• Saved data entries

================

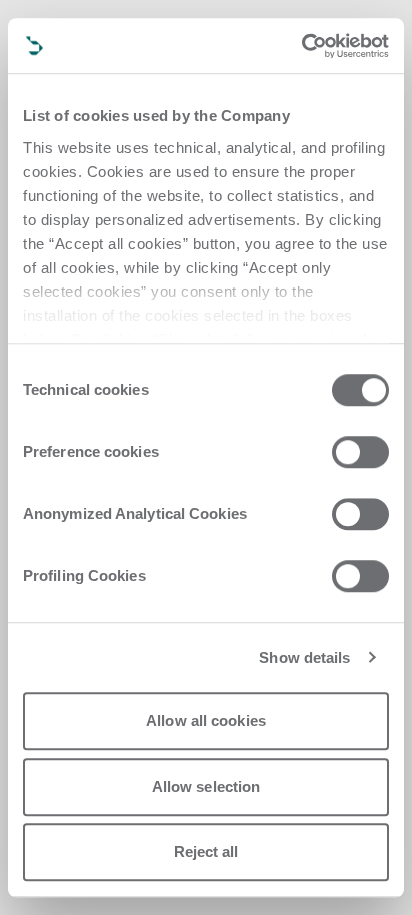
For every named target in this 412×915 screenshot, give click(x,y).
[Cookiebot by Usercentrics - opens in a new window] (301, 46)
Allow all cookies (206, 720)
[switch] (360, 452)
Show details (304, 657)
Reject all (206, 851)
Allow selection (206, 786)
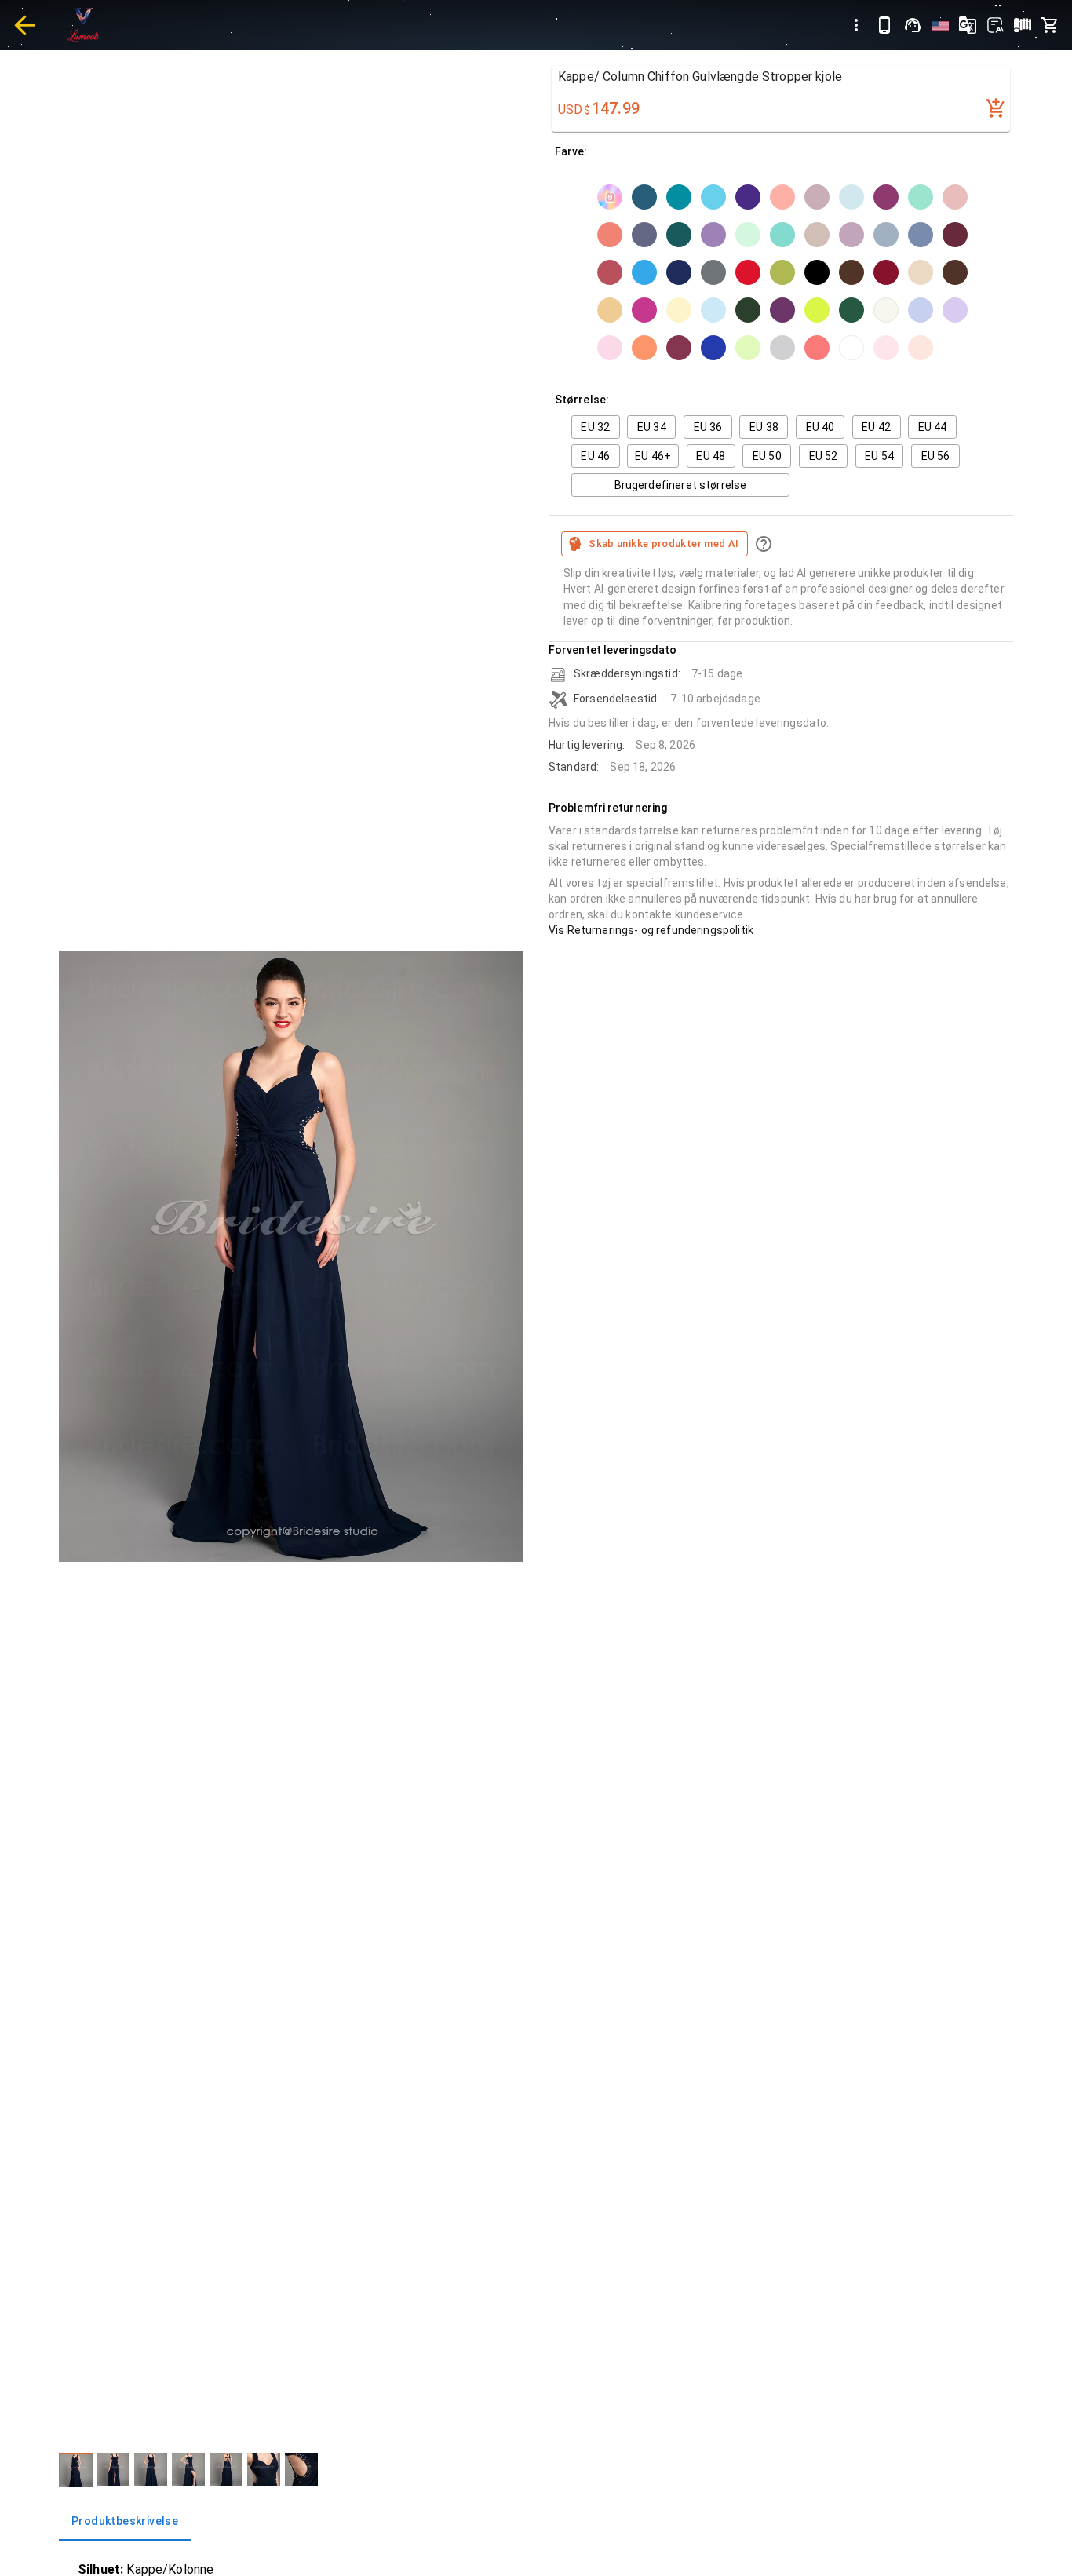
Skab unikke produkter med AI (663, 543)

================

• EXERCISE INSTRUCTIONS
Your task is an exact printout of the records above, with no pictures.

• RESULT FOR THIS EXERCISE
For every named target in this 412×915 screenshot, give click(x,y).
[Cookiebot by Usercentrics - opens in a new window] (301, 46)
Allow all cookies (206, 720)
[switch] (360, 452)
Show details (304, 657)
Reject all (206, 851)
Allow selection (206, 786)
Skab unikke produkter med AI (663, 543)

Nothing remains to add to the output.